The 19-year military veteran was awarded a Purple Heart, Bronze Star and three other citations for his service in Iraq. Phelps was the 24th service member to die in Iraq with a Kentucky city listed as a hometown of record by the military.

Phelps, a 1984 Male graduate, helped lead the Bulldogs to the state playoffs, ending a long postseason drought for the school. Phelps earned second-team All-State honors his senior year and played in the Kentucky-Tennessee all-star game.
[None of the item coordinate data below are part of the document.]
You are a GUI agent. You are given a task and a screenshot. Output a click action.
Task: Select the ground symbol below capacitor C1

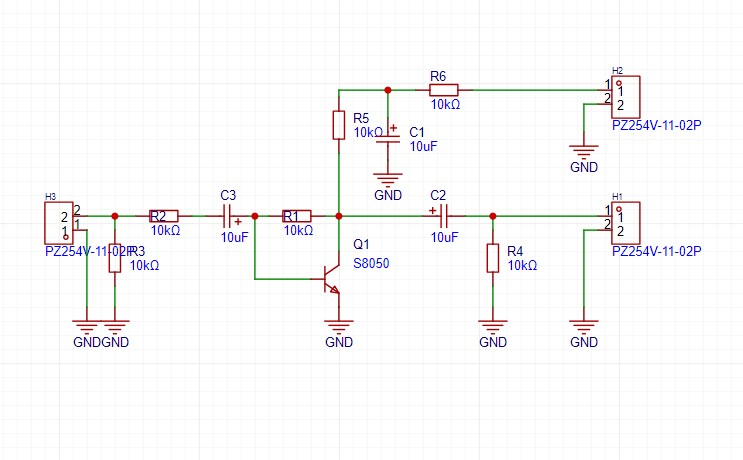pyautogui.click(x=388, y=180)
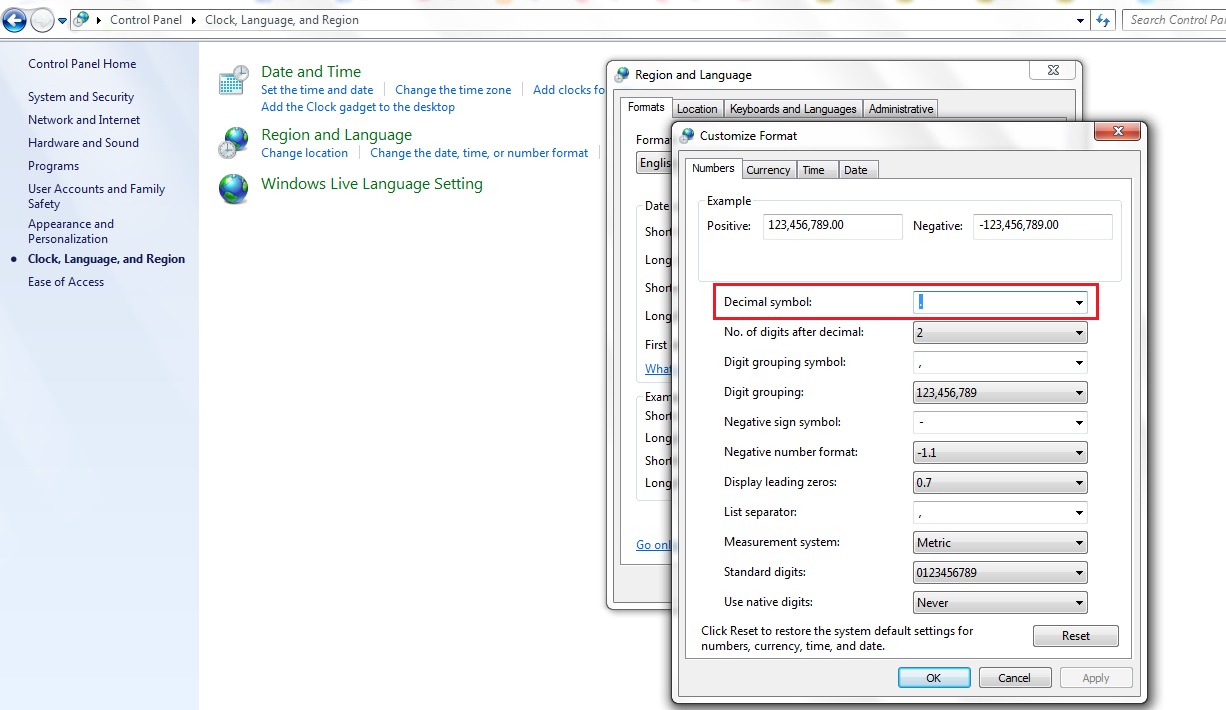Open the Digit grouping dropdown
1226x710 pixels.
click(1079, 393)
After playing football at a junior college in Mississippi, Phelps joined the military, a career he willingly chose, said his sister, Pam Ellis, one of Phelps’ five sisters and two brothers.

“He loved the military,” Ellis said. “He was just there doing what he had to do.”

High school classmates, including former University of Kentucky basketball player Winston Bennett and Johnson, an ex-Kentucky football player, remembered Phelps as a star athlete with an ever-present smile on his face.

“He was just high on life,” said Winston Bennett, a classmate at Male who went on to play basketball at Kentucky.

The ceremony drew Louisville Mayor Jerry Abramson as well as Rep. Anne Northup, R-Ky., former Male High football coach Wally Oyler and Ted Boehm, the principal at Male High when Phelps was a student.

Maj. James Sears, one of Phelps’ classmates at Male who is also now in the Army, said Phelps would be remembered as “an American hero.”

“Chris will always be remembered as a husband, a father a son, brother, Male High Bulldog and most of all a soldier,” Sears said.